The whole purpose of investing is to put your money to work for you so that one day you won't have to work as hard. When done right and given enough time, a growth investing strategy can do just that.
A $10,000 investment in health insurer Humana (HUM 0.49%) made 10 years ago would be worth $65,000 today with dividends reinvested. This is a vastly superior investment outcome compared to the $32,000 that the same investment amount would be worth if it were invested in the S&P 500 index 10 years ago.
Past performance isn't a guarantee of future results. But Humana still appears poised to be a growth stock with a very bright future.

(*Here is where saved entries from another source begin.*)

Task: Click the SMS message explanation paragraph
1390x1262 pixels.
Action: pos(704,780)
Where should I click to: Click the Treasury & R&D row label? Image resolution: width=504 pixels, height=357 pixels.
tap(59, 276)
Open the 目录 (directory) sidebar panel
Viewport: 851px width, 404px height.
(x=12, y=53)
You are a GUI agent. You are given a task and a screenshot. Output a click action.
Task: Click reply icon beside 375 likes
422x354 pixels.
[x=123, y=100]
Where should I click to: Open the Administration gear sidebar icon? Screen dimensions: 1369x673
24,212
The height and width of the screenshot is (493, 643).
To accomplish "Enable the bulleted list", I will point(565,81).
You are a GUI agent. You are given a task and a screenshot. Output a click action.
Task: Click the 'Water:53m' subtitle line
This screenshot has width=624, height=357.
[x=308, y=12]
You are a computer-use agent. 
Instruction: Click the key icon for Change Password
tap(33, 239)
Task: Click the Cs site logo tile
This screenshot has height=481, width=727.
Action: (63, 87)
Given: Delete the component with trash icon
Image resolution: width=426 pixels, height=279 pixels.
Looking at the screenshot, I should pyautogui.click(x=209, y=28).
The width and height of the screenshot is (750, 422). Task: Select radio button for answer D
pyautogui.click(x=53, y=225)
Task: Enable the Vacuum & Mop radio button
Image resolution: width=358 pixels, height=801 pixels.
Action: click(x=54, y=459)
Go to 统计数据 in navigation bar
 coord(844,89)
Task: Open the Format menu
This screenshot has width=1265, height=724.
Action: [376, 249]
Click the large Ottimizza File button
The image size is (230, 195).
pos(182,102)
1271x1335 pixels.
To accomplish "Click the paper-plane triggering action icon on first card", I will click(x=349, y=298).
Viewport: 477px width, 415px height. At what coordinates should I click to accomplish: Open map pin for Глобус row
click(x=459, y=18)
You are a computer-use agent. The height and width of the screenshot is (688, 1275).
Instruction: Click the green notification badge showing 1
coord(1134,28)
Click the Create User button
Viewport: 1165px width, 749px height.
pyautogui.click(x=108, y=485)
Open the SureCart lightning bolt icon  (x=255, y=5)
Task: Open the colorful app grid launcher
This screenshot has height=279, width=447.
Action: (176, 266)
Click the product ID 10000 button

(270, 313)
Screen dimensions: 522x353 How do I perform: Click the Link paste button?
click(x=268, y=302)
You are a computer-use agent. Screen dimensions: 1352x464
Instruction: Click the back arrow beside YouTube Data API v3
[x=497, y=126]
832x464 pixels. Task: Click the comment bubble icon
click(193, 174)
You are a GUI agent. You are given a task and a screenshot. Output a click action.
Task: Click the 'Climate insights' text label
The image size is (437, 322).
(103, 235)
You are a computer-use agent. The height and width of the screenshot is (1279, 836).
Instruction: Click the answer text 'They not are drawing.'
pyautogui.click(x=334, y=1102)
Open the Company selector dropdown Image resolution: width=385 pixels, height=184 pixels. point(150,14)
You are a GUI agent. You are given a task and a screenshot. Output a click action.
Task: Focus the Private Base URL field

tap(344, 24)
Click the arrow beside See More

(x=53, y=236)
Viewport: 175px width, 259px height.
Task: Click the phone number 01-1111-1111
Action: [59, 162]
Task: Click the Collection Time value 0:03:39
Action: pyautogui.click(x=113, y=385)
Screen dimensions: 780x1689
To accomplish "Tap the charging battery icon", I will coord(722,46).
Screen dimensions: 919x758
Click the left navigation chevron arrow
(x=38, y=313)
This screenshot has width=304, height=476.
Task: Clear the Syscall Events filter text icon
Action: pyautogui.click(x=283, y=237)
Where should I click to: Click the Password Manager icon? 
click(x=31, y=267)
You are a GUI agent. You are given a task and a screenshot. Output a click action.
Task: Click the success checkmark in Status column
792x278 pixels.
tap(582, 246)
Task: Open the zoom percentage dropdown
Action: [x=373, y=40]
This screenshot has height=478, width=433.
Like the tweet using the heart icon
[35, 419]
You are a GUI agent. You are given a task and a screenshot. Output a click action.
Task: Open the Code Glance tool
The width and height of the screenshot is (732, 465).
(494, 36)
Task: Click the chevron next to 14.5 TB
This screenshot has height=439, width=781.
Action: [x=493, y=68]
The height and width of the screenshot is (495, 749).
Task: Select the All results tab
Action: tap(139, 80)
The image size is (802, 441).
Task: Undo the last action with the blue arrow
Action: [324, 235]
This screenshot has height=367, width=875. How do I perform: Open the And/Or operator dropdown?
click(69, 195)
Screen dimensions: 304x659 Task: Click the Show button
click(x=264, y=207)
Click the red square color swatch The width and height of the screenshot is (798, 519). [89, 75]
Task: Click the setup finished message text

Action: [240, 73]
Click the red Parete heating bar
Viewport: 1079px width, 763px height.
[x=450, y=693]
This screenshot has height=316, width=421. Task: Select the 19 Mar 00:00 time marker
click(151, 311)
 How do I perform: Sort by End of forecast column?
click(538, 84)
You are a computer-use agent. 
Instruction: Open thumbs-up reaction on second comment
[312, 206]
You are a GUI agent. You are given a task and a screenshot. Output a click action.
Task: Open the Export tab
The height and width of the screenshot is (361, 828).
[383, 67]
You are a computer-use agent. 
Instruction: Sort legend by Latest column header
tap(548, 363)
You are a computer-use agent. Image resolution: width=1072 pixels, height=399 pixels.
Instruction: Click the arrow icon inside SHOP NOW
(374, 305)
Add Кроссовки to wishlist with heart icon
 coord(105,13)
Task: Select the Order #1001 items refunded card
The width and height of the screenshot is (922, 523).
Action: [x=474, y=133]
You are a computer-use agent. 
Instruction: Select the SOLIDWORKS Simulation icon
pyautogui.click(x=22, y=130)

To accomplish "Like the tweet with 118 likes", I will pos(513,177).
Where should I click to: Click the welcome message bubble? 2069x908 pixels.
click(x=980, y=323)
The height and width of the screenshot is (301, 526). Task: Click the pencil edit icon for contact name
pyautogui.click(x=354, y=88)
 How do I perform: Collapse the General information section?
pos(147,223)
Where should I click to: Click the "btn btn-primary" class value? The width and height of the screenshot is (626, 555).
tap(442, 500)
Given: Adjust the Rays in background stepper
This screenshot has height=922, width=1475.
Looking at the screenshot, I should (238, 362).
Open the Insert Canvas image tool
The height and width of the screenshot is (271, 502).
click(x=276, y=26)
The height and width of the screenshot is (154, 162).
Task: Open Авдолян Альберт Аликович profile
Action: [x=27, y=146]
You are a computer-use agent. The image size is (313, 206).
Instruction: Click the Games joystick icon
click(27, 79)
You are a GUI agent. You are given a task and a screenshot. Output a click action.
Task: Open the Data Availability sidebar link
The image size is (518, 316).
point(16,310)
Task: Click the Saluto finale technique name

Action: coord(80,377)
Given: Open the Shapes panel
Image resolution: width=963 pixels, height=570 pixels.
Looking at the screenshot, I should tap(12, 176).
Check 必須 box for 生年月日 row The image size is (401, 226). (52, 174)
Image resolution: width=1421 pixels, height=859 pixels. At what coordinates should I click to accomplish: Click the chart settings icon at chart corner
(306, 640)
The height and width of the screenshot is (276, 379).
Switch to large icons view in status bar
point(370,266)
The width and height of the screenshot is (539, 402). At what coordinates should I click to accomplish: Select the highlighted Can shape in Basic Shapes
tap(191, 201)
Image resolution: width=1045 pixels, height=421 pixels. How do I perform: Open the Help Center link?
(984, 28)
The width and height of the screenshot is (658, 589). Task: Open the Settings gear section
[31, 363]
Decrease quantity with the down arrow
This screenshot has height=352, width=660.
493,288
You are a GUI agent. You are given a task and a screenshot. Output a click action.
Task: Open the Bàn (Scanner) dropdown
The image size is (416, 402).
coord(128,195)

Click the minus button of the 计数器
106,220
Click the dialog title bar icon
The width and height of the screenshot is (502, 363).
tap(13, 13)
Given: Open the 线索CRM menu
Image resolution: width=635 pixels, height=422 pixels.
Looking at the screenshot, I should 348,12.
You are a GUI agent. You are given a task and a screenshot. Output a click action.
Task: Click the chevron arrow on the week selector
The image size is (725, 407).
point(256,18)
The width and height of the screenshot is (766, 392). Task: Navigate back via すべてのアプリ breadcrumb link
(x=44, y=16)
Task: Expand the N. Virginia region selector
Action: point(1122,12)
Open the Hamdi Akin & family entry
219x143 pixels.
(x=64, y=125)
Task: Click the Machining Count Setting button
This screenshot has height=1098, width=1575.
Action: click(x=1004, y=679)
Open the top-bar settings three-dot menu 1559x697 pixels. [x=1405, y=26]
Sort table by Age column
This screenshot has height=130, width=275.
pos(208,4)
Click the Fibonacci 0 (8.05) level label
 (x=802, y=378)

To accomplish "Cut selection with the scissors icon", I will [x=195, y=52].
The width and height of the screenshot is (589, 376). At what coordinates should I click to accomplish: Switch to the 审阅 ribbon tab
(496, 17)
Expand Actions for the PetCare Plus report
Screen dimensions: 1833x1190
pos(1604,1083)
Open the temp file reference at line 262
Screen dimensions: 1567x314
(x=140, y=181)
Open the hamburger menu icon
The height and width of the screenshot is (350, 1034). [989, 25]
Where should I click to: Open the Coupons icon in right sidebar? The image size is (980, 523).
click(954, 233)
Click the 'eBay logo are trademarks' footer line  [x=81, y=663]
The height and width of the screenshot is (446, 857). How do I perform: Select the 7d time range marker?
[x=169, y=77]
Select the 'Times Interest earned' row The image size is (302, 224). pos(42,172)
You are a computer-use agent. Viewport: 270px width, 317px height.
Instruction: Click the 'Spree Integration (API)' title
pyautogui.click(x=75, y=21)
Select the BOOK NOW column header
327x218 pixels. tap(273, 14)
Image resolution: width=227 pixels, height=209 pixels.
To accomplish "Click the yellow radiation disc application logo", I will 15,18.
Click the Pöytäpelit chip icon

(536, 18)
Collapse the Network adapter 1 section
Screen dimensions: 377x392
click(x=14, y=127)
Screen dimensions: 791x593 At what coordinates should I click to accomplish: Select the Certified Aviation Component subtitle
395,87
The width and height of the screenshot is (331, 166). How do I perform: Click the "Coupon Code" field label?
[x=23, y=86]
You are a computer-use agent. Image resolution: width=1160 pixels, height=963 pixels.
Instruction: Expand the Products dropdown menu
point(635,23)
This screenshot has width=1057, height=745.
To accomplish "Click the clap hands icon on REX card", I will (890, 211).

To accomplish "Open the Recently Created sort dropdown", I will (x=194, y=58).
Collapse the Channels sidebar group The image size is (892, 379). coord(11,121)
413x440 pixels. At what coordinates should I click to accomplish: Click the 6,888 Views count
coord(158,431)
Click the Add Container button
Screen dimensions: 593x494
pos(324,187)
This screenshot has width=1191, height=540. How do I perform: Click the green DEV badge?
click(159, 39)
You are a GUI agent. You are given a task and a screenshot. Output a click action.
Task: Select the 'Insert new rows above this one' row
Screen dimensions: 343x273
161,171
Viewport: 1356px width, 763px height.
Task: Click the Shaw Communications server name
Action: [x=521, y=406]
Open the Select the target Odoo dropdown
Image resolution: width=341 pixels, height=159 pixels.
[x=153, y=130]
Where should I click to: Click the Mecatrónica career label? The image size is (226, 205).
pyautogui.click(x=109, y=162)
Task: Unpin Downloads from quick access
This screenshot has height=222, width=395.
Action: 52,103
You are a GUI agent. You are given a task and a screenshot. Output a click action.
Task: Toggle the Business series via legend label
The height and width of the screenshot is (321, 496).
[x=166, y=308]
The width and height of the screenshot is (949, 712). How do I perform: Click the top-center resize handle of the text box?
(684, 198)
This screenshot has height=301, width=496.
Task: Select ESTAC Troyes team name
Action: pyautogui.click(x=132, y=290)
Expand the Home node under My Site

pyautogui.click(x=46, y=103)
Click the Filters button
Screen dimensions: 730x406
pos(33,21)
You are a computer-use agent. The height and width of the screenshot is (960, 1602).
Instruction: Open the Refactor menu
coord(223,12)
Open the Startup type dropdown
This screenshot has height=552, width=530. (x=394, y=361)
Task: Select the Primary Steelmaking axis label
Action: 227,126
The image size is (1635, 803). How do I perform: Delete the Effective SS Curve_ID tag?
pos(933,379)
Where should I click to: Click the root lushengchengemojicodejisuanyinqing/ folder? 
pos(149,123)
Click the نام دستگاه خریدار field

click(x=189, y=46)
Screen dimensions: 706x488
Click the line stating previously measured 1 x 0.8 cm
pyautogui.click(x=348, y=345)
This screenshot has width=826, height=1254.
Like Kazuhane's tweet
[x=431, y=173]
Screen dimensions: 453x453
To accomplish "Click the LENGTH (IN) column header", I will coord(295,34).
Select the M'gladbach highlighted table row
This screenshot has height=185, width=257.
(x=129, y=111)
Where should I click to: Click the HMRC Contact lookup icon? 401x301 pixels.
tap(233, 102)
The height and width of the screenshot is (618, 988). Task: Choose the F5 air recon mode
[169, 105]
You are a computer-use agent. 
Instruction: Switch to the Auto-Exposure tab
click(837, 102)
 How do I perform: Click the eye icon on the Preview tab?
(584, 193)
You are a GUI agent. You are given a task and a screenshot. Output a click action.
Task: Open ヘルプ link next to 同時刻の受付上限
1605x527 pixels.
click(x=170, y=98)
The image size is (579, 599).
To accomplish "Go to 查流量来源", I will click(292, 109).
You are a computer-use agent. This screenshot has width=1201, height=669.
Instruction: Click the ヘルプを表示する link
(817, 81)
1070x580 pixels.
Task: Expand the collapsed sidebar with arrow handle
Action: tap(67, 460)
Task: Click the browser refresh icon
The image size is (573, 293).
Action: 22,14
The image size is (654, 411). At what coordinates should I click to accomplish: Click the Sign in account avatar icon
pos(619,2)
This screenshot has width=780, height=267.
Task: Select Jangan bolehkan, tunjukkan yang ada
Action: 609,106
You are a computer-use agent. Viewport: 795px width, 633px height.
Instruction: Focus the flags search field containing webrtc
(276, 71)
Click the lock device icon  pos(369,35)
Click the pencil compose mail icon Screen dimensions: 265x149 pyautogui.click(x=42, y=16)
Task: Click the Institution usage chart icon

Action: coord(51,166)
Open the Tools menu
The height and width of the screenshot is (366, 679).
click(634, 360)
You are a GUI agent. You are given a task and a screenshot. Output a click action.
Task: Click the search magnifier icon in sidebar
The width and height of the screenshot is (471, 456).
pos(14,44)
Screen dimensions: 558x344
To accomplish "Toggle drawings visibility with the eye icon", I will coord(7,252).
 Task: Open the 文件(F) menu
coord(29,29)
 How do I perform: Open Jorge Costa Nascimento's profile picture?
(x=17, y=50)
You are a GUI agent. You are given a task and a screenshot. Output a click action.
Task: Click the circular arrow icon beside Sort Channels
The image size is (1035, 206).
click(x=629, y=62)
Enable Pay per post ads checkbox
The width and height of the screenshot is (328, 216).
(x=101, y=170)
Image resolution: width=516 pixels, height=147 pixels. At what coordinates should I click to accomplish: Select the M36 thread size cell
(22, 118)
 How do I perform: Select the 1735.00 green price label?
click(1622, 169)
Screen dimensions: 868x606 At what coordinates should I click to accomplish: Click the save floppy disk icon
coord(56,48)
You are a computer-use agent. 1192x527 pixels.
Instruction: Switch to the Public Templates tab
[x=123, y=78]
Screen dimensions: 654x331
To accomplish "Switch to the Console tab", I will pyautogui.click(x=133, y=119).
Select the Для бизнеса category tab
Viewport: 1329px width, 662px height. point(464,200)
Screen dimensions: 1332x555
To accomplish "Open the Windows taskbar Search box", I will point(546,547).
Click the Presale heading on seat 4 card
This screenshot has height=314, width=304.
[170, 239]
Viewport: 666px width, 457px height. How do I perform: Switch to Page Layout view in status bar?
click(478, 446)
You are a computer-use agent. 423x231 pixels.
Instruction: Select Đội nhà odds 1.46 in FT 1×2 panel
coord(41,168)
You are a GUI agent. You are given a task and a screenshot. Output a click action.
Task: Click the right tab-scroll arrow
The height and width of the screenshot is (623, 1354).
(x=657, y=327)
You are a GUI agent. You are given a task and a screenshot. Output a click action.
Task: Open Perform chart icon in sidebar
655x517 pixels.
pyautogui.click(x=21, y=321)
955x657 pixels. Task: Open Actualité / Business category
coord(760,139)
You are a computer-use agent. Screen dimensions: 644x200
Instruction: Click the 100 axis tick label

Here's why.
1. Industry growth is fueling revenue and earnings growth
Health insurance is growing more important around the world for numerous reasons, including an aging population that is prone to more medical conditions and rising costs of healthcare services. This is why market researcher Imarc Group anticipates that global health insurance industry revenue will grow 7.1% annually from $1.7 trillion in 2022 to nearly $2.6 trillion by 2028.
With 22.3 million members of its medical, dental, vision, and other supplemental benefits plans, Humana has been and should continue to be a beneficiary of this positive industry outlook. The company boasts a $64 billion market capitalization, which positions it as the fifth-largest health insurer on the planet.
Humana's revenue increased 6.6% year over year to $22.4 billion during the fourth quarter ended Dec. 31. The company's total medical membership grew 0.1% over the year-ago period to 17.1 million. This was driven by 3.2% growth in total Medicare Advantage membership for the quarter. Along with premium hikes, this propelled Humana's revenue upward in the quarter.
Humana recorded $1.62 in non-GAAP (adjusted) diluted earnings per share (EPS) during the fourth quarter, which was a blistering 30.6% year-over-year growth rate. Improved profitability resulted in a nearly 40 basis point rise in non-GAAP net margin to 1.2% for the quarter. This explains how adjusted diluted EPS growth outpaced revenue growth in the quarter.
Organic membership growth from trends discussed above paired with bolt-on acquisitions should translate into exceptional future growth for Humana. Analysts believe that the company's adjusted diluted EPS will compound at 14.3% annual rate over the next five years. Putting this into perspective, that is moderately better than the healthcare plans industry average earnings growth outlook of 12.4%.
2. High dividend growth lies ahead
Stacked against the S&P 500 index's 1.6% dividend yield, Humana's 0.6% yield appears to be lacking at first blush. But with the quarterly dividend per share tripling over just the last 10 years to $0.7875, growth is what sets Humana apart.
And since the dividend payout ratio clocked in at a mere 12% in 2022, the dividend has almost nowhere to go but up. This is because such a modest payout ratio leaves Humana with the funds needed to expand the business and strengthen the balance sheet. That's arguably why the company should have no difficulty in delivering more double-digit dividend boosts in the medium term.
3. The stock's valuation is a steal
Humana is a demonstrably great business. Yet, the stock's valuation still doesn't look to be high enough. Humana's forward price-to-earnings ratio of 15.4 is only slightly above the healthcare plans industry average of 14.2.
Considering that the company's growth prospects are materially higher than the industry average, this attractive valuation multiple makes Humana stock a buy for growth investors.